• _EXERCISE PROMPT_:
Print the data below exactly, but only the lines from the one containing "Disclaimer (210, 2520)" down to the one containing "2022年05月(2) (32, 1539)", inclusive.

■ ■ ■ ■ ■

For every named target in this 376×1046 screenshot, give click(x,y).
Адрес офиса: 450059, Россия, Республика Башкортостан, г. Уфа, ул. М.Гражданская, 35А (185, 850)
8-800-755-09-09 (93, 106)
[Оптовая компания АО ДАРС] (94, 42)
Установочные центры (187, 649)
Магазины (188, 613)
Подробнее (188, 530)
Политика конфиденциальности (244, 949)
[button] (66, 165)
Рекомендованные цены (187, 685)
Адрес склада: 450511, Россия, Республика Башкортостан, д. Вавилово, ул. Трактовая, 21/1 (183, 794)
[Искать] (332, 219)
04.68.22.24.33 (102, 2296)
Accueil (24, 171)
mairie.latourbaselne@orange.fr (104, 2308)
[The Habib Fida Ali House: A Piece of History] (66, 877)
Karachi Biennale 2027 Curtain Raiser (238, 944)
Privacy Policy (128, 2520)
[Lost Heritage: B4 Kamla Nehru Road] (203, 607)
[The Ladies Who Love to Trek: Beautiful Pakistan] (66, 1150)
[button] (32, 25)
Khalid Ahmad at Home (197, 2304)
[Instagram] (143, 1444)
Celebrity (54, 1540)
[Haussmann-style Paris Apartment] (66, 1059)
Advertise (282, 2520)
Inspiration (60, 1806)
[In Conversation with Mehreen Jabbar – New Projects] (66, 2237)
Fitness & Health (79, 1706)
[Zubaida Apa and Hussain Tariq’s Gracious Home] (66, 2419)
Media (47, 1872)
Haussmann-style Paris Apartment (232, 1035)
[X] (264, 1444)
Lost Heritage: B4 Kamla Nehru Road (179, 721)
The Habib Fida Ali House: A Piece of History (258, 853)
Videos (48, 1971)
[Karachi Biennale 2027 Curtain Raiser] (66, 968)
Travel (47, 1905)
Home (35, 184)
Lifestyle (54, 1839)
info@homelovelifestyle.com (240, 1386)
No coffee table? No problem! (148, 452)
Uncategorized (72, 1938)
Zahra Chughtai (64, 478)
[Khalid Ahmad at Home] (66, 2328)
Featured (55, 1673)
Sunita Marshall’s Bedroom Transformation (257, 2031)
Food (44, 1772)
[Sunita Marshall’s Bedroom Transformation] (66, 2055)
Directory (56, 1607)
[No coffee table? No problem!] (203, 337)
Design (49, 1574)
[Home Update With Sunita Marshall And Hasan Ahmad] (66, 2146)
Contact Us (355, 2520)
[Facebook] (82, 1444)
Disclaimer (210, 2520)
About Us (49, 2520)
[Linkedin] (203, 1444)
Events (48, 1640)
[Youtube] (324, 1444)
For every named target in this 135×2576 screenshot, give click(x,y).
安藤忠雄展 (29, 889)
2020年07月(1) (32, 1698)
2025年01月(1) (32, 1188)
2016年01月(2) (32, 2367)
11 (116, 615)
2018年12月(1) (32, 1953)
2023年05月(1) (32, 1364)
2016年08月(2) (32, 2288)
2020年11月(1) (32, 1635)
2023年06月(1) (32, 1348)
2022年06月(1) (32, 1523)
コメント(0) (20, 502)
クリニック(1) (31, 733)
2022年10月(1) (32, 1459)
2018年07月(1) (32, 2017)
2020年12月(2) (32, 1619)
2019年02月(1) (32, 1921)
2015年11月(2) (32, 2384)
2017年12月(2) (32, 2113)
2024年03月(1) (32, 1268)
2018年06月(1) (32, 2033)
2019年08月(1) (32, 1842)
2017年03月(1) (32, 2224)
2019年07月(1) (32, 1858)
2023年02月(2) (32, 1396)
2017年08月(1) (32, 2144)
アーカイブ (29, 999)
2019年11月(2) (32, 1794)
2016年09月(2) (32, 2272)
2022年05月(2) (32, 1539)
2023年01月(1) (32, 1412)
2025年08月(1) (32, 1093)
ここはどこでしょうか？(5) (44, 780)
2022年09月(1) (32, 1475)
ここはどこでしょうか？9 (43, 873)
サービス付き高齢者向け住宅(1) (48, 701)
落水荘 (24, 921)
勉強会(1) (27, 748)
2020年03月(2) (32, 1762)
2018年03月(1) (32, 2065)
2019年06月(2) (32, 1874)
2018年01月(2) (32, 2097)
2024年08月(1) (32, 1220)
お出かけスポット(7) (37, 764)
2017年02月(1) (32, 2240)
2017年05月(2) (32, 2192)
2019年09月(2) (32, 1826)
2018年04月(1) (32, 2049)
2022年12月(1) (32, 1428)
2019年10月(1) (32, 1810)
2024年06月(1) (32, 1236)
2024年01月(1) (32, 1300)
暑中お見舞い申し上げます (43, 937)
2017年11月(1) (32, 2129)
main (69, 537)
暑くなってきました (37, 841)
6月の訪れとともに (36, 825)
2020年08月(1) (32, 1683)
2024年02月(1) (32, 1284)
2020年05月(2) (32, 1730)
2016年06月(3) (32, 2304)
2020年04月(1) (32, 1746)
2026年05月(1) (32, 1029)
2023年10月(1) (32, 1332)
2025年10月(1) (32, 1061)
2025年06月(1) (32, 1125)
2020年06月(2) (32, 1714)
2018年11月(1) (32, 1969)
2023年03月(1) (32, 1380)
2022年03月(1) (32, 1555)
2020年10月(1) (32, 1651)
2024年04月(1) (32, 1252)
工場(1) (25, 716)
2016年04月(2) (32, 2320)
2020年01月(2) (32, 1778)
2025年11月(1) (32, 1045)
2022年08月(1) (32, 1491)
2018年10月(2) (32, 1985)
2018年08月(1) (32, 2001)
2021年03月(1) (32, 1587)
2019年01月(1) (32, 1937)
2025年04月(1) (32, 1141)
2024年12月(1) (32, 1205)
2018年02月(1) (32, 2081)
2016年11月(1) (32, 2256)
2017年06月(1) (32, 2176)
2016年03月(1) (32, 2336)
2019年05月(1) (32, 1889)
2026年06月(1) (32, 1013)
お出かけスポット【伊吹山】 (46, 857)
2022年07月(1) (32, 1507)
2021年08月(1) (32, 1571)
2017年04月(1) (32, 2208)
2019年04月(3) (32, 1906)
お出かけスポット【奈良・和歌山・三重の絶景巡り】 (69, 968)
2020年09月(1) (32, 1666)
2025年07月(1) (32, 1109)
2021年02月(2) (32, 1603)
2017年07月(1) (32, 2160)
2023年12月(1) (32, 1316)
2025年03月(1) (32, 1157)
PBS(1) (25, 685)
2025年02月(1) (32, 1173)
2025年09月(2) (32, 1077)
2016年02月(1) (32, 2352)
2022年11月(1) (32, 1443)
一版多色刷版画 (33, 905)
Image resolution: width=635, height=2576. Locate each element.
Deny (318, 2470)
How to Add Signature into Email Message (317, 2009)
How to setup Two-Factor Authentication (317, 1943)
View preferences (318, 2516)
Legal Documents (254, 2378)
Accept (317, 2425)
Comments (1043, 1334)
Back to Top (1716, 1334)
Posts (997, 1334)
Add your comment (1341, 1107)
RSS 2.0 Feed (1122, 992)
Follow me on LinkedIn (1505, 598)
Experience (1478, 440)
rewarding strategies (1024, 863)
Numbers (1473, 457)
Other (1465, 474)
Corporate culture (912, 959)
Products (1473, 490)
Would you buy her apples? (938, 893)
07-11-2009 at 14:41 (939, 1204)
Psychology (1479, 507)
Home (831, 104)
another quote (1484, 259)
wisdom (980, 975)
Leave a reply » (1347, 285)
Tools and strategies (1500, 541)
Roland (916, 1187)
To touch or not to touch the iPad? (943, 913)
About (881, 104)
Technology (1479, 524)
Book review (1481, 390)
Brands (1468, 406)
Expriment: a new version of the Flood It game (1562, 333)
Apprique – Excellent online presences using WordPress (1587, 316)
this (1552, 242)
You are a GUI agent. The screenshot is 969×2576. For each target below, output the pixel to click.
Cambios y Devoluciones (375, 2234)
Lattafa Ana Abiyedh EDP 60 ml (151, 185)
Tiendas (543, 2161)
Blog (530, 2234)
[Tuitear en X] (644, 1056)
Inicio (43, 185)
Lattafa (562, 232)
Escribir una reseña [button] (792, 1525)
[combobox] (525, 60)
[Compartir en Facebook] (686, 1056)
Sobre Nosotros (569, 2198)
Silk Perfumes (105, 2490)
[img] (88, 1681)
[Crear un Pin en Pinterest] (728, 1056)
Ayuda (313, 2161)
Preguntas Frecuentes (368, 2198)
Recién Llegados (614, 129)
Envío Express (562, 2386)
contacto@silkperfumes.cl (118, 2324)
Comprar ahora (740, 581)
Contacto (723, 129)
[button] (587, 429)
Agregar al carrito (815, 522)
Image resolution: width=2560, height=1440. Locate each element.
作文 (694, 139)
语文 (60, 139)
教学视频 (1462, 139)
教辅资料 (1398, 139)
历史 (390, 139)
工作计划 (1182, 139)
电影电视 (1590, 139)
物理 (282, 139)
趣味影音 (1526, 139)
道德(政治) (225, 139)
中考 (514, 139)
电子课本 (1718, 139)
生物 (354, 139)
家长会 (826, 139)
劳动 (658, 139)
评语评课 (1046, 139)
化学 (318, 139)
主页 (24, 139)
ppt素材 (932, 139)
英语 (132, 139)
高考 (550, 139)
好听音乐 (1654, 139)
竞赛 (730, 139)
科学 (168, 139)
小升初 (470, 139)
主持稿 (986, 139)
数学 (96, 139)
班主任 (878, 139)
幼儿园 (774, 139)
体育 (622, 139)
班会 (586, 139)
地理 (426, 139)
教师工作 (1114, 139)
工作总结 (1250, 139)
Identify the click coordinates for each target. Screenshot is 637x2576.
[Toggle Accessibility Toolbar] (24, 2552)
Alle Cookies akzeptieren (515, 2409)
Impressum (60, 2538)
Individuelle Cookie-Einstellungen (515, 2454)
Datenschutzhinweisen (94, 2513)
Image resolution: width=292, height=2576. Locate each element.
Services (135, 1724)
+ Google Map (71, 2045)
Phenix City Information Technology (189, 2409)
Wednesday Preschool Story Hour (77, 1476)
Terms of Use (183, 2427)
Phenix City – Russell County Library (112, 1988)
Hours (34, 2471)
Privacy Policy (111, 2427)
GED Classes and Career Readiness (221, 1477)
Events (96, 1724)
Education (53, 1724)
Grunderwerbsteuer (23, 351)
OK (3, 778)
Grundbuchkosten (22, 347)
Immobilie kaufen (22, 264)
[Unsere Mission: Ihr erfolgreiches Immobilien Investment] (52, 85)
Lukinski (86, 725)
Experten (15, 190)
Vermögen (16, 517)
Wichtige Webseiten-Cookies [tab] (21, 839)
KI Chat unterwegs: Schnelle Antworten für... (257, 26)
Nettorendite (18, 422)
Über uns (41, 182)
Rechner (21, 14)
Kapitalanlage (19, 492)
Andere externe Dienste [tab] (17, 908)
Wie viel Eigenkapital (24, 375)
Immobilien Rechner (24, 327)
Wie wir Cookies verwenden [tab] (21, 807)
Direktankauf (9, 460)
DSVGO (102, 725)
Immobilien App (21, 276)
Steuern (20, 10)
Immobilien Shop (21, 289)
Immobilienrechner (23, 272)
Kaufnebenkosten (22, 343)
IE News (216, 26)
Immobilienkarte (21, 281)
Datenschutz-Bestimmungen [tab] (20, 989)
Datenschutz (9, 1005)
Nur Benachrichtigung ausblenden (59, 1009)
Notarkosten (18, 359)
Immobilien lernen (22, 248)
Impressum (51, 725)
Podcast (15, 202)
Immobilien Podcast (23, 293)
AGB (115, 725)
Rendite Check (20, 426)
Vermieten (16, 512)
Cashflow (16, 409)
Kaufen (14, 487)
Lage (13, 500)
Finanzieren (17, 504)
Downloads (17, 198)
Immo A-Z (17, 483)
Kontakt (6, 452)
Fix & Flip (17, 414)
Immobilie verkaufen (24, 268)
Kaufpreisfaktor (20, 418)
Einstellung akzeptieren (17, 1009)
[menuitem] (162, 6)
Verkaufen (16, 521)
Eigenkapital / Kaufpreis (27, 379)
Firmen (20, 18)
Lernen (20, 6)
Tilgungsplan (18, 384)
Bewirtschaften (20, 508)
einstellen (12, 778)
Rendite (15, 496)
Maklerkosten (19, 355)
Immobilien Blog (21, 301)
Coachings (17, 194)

■ ■ ■ ■ ■

• _EXERCISE RESULT_:
Disclaimer (210, 2520)
About Us (49, 2520)
[Linkedin] (203, 1444)
Events (48, 1640)
[Youtube] (324, 1444)
For every named target in this 135×2576 screenshot, give click(x,y).
安藤忠雄展 (29, 889)
2020年07月(1) (32, 1698)
2025年01月(1) (32, 1188)
2016年01月(2) (32, 2367)
11 (116, 615)
2018年12月(1) (32, 1953)
2023年05月(1) (32, 1364)
2016年08月(2) (32, 2288)
2020年11月(1) (32, 1635)
2023年06月(1) (32, 1348)
2022年06月(1) (32, 1523)
コメント(0) (20, 502)
クリニック(1) (31, 733)
2022年10月(1) (32, 1459)
2018年07月(1) (32, 2017)
2020年12月(2) (32, 1619)
2019年02月(1) (32, 1921)
2015年11月(2) (32, 2384)
2017年12月(2) (32, 2113)
2024年03月(1) (32, 1268)
2018年06月(1) (32, 2033)
2019年08月(1) (32, 1842)
2017年03月(1) (32, 2224)
2019年07月(1) (32, 1858)
2023年02月(2) (32, 1396)
2017年08月(1) (32, 2144)
アーカイブ (29, 999)
2019年11月(2) (32, 1794)
2016年09月(2) (32, 2272)
2022年05月(2) (32, 1539)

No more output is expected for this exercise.